YOUR INSTRUCTIONS
Every entry below is to be copied exactly, with nothing left out.

+++ SUPPLIED INFORMATION +++

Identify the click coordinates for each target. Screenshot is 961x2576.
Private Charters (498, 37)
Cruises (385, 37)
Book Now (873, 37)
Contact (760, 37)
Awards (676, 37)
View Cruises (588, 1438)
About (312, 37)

+++

THE COMPLETED TASK
Identify the click coordinates for each target. Screenshot is 961x2576.
Private Charters (498, 37)
Cruises (385, 37)
Book Now (873, 37)
Contact (760, 37)
Awards (676, 37)
View Cruises (588, 1438)
About (312, 37)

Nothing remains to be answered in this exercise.